TThe NJCCIC has observed a phishing campaign posing as an automated notification about quarantined emails. Many companies employ email security protection, which often includes a quarantine feature that holds potentially risky emails for user review.

If a user clicks on one of the provided links, a CAPTCHA page will load, requiring the user to verify before they can proceed. These pages are often utilized in phishing scams because they can prevent email security systems from detecting the malicious nature of the emails.

Once verified, a page that appears to be a legitimate Microsoft login page loads; however, the URL is a warning sign that this is not a genuine Microsoft page. Any credentials entered will be harvested through synchronous relay capabilities, a technique known as an Adversary-in-the-Middle (AiTM) attack. Associated session cookies will also be collected. Researchers have discovered that the threat actor behind this campaign is using the ODx Phishing-as-a-Service (PhaaS) kit, also tracked as Storm-1167.

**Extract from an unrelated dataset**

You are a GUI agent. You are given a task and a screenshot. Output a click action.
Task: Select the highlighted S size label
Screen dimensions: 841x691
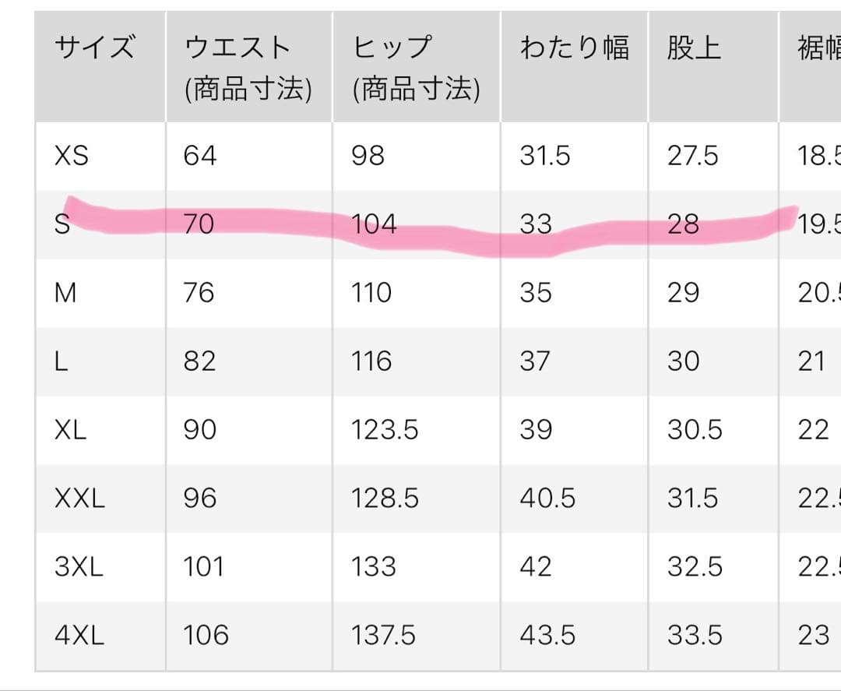(62, 224)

Finally, the target will receive a request for approval from the Microsoft Authenticator. Although the request may seem legitimate, approving it will grant the threat actors access to the target’s account.

Recommendations

• Avoid clicking links and opening attachments in unsolicited emails.
• Confirm requests from senders via contact information obtained from verified and official sources.
• Users should only submit account credentials on official websites.
• Maintain robust and up-to-date endpoint detection tools on every endpoint.
• Consider leveraging behavior-based detection tools rather than signature-based tools.
• If you suspect an account has been compromised, change the account’s password immediately and add a secondary authentication method.
• Report other malicious cyber activity to the NJCCIC and the FBI’s IC3.